Task list -
(1) Answer these questions from the report on the international ABS regime talks, one line each:
(a) Who chaired the discussions on the revised Chairs text?
(b) Which two delegations asked to delete the bracketed reference stating that the regime is legally binding?
(c) What did the Chair announce at the beginning of the afternoon session?
(2) Decide whether each statement agrees with the report on the international ABS regime talks, and support each yes or no with the deciding words quoted from it:
(a) Japan welcomed the revised Chairs text.
(b) Switzerland suggested that the regime could consist of one or several binding or non-binding instruments.
(c) The Committee of the Whole was adjourned at the close of the afternoon session.
(3) Pick up the report on the international ABS regime talks after its last sentence and carry it on.

Extracted text -
● ● ● ● ●

COMMITTEE OF THE WHOLE
INTERNATIONAL REGIME ON ABS: Chair Margarita Clemente (Spain) opened discussions on a revised Chairs text. Ethiopia for AFRICA, India for the LIKE-MINDED MEGADIVERSE COUNTRIES and Venezuela for GRULAC welcomed the text, stressing their willingness to advance negotiations on an international ABS regime. The EU, JAPAN, AUSTRALIA, CANADA, NEW ZEALAND and SWITZERLAND expressed their concern, noting that many of their submissions were not reflected in the text and insisting on bracketing it in its entirety. The EU, CANADA and NEW ZEALAND also stressed that the text should not use prescriptive language, with the EU calling for further discussion on the gap analysis. CANADA and SWITZERLAND requested deleting an already bracketed reference stating that the regime is legally binding, with SWITZERLAND suggesting that the regime could be composed of one or several binding or non-binding instruments.
Chair Clemente then established a regionally-balanced Friends of the Chair group to discuss how to proceed with deliberations. In the beginning of the afternoon session, she announced that the Committee of the Whole would be adjourned to allow for further deliberations in the Friends of the Chair group.

● ● ● ● ●

Given data -

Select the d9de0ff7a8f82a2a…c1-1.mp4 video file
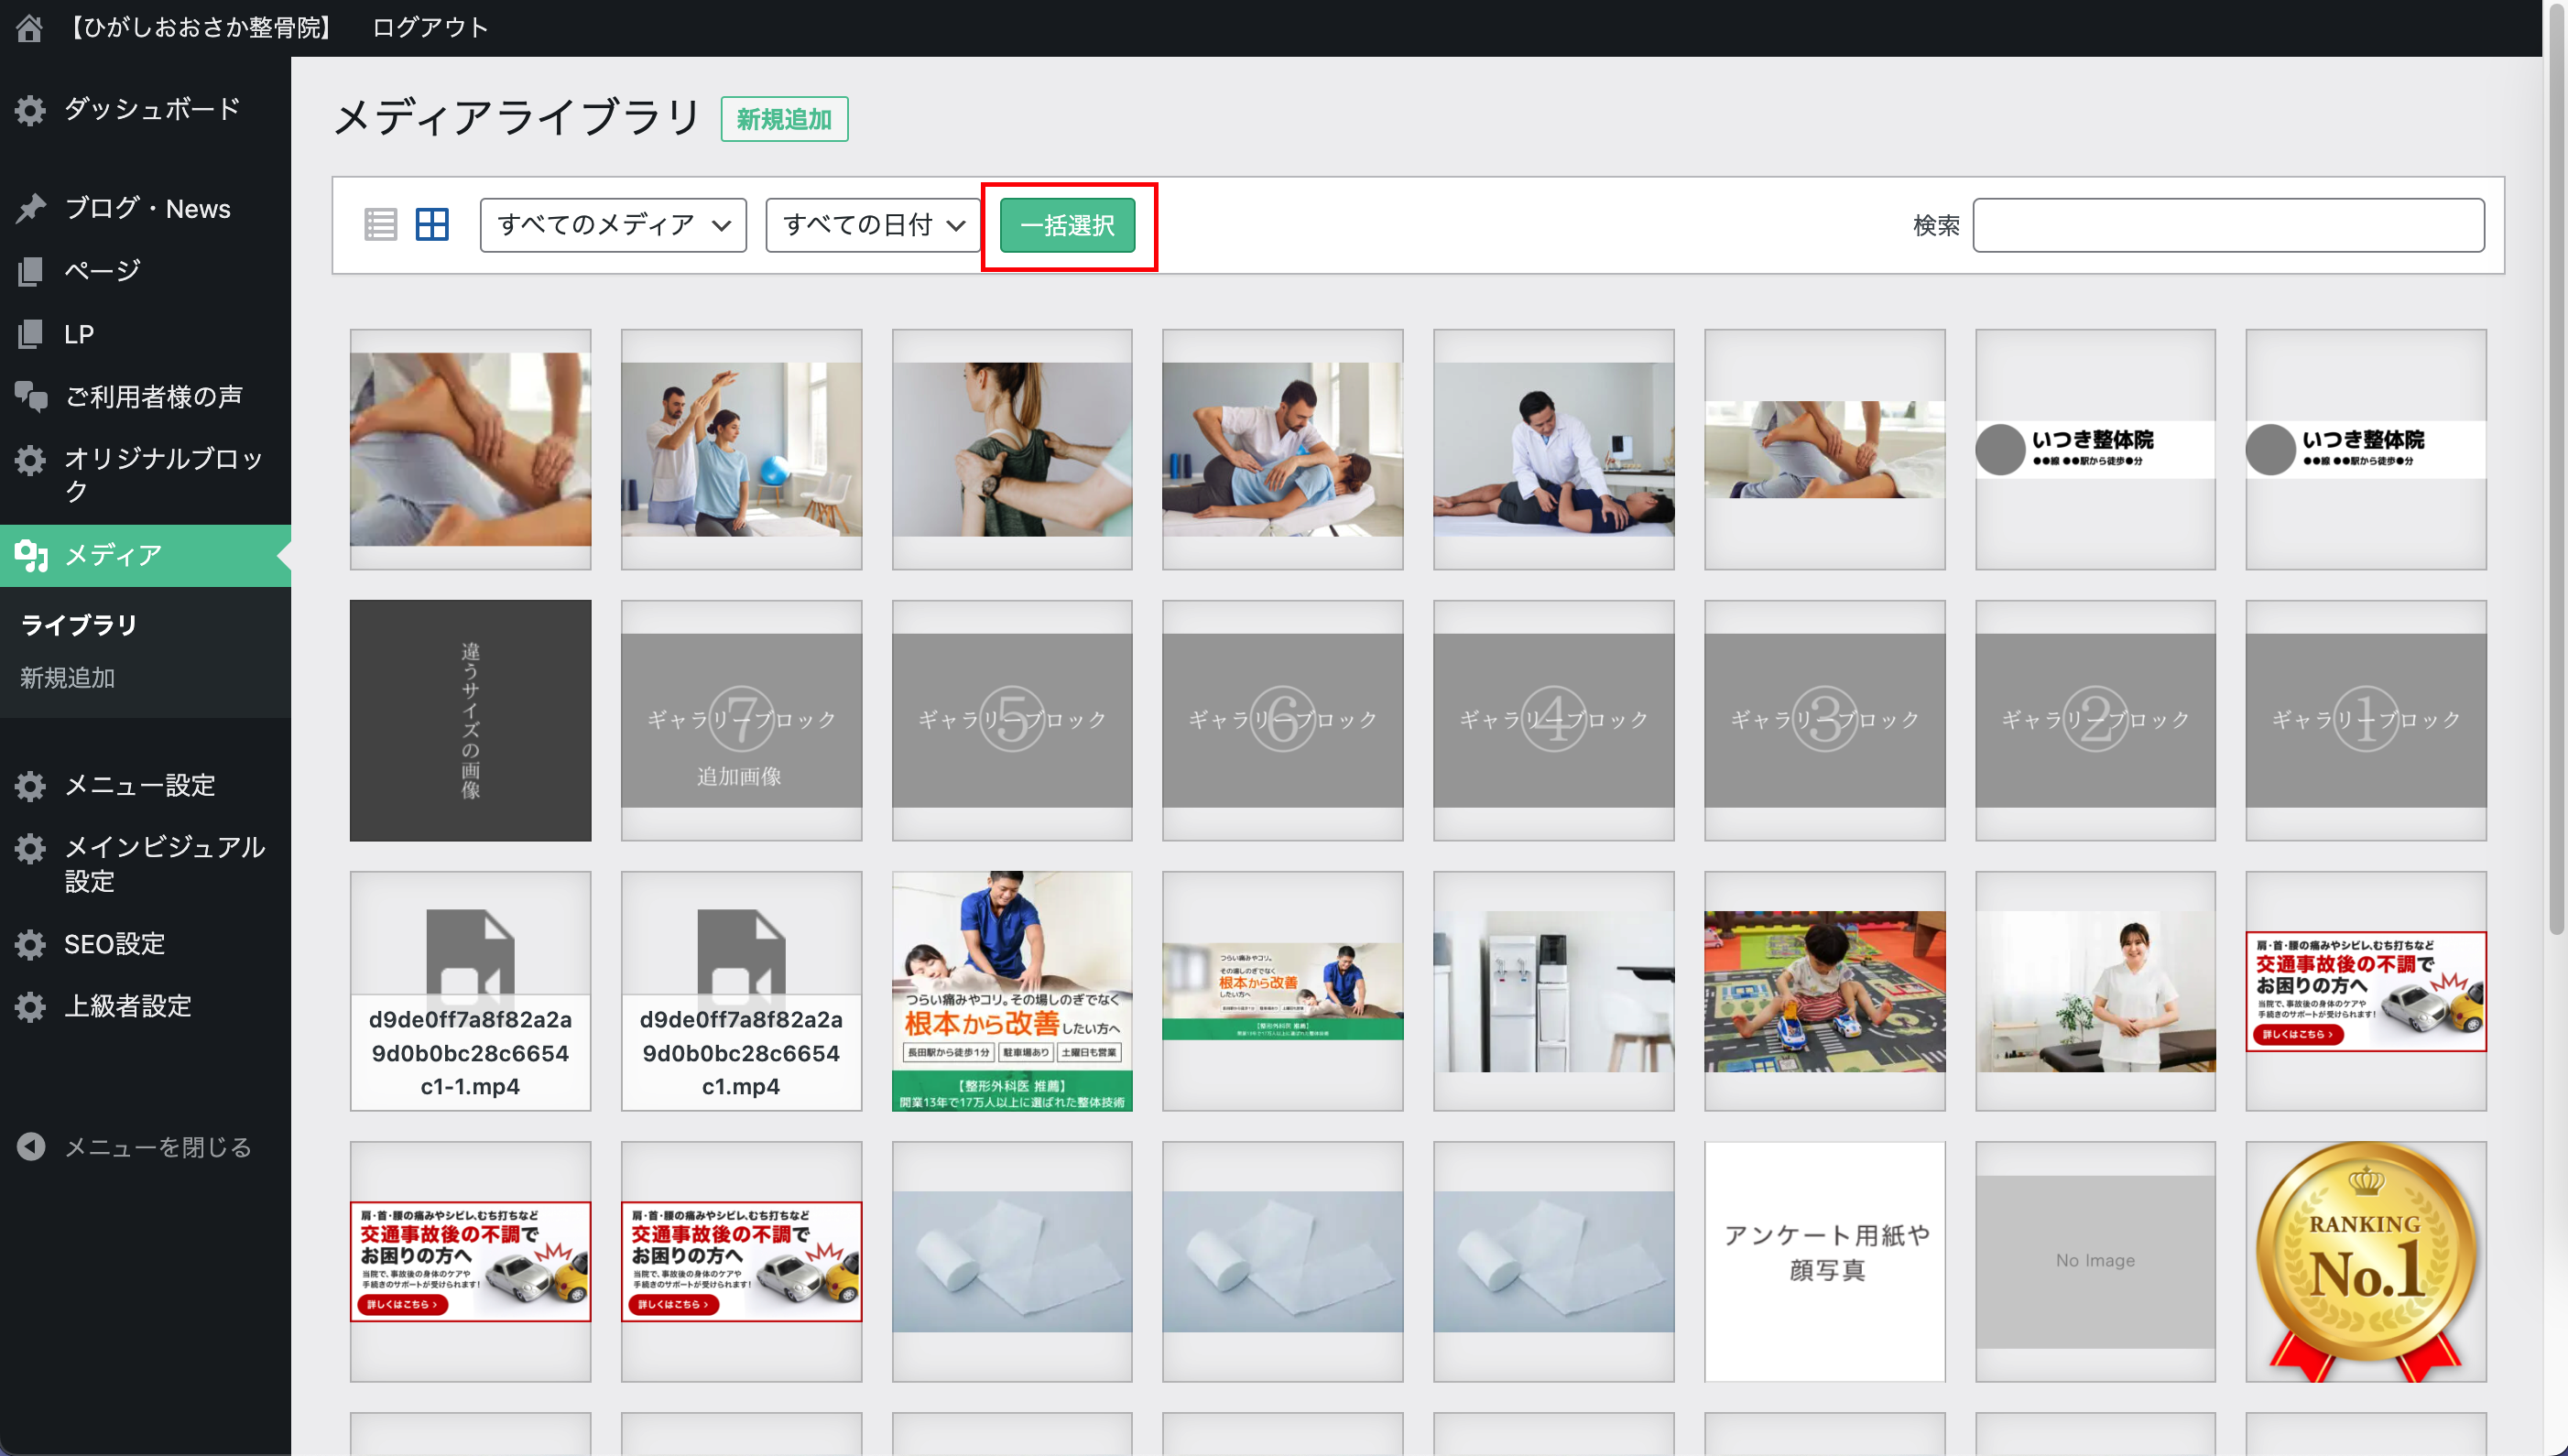The width and height of the screenshot is (2568, 1456). pos(470,990)
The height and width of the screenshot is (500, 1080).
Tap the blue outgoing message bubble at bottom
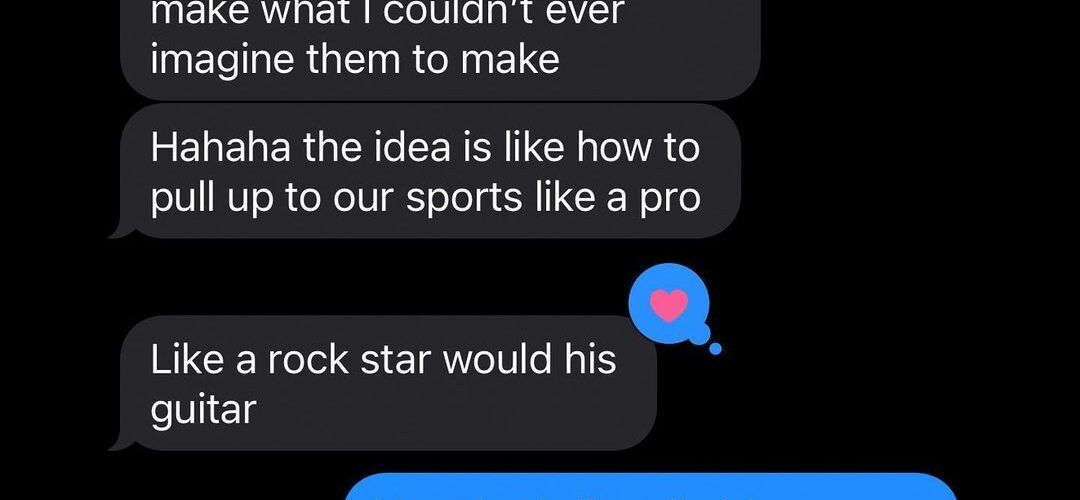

● ● ● ● ●

Responses for each task -
(1)
(a) Margarita Clemente (Spain).
(b) Canada and Switzerland.
(c) She announced that the Committee of the Whole would be adjourned to allow for further deliberations in the Friends of the Chair group.

(2)
(a) No: "The EU, JAPAN, AUSTRALIA, CANADA, NEW ZEALAND and SWITZERLAND expressed their concern, noting that many of their submissions were not reflected in the text"
(b) Yes: "SWITZERLAND suggesting that the regime could be composed of one or several binding or non-binding instruments"
(c) No: "In the beginning of the afternoon session, she announced that the Committee of the Whole would be adjourned"

(3)
CERTIFICATE OF ORIGIN/SOURCE/LEGAL PROVENANCE: In the morning, the contact group addressed the potential characteristics of a certificate of origin, based on a presentation on a possible design for a web-based permitting system, including check-points at several stages and a central clearing-house mechanism. Developing countries expressed support for the design, noting internet access constraints faced by many national authorities. Some questioned the workload for authorities due to the high number of permits to be issued per year, with one delegate proposing an exemption for research uses to substantially diminish the workload. Developed countries cautioned against high transaction costs and requested further studies on feasibility and effectiveness. Many said the certificate would work as a permit on the basis of compliance with national legislation. Some also highlighted the possible use of this certificate to disclose origin when requested by national laws on intellectual property rights (IPRs). Non-party and industry observers preferred voluntary certification schemes to an international binding one. Delegates created a list of desirable characteristics on the basis of these discussions.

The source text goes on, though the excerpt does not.